Maybe suggest monitoring alternatives if acquiring a W&B license is not possibe?

For now we don't have any - but it should be easy to add MLFlow (we already have it in Modulus, just need to properly plug into this code) or TensorBoard. Feel free to take this as a task for yourself.

hakhondzadeh · 2025-02-03T23:28:41Z

examples/cfd/lagrangian_mgn/conf/config.yaml

+dim: 2
+
+# Main output directory.
+output: outputs


Maybe make outputs a runtime argument to enable running multiple training jobs?
Or maybe add a job id like this?
output: outputs/${job.name}

With Hydra you can specify it pretty flexibly. For example, output can be set by default to:

output: outputs/${now:%Y-%m-%d}/${now:%H-%M-%S}

This will create a new directory on each run based on the current time. Users can do the same via command line.
job.name does not provide a unique name either - it defaults to the script name (e.g. train) so users will still have to override the output via command line/config.
Also, using ./outputs is kind of default for other Modulus examples (whether it's good or not is a separate discussion)

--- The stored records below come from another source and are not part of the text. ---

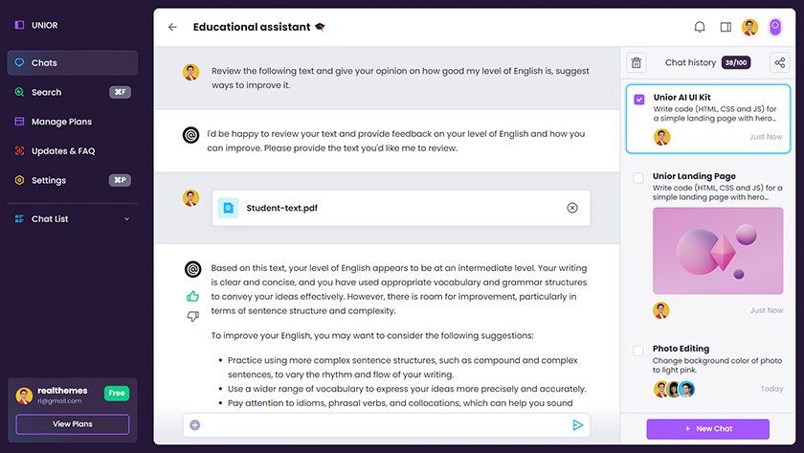Image resolution: width=804 pixels, height=453 pixels.
Task: Click the back arrow beside Educational assistant
Action: (x=172, y=28)
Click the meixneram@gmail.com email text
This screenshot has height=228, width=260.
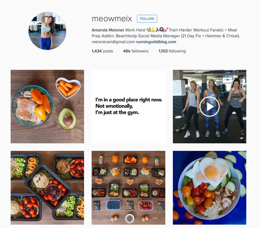pos(113,42)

hakhondzadeh · 2025-02-03T23:36:14Z

examples/cfd/lagrangian_mgn/conf/config.yaml

+
+test:
+  batch_size: 1
+  device: cuda


Do you need to specify cuda device on train as well?

No, for train the DistributedManager is used to set the device properly. If needed, the device can be set using other mechanisms, like CUDA_VISIBLE_DEVICES.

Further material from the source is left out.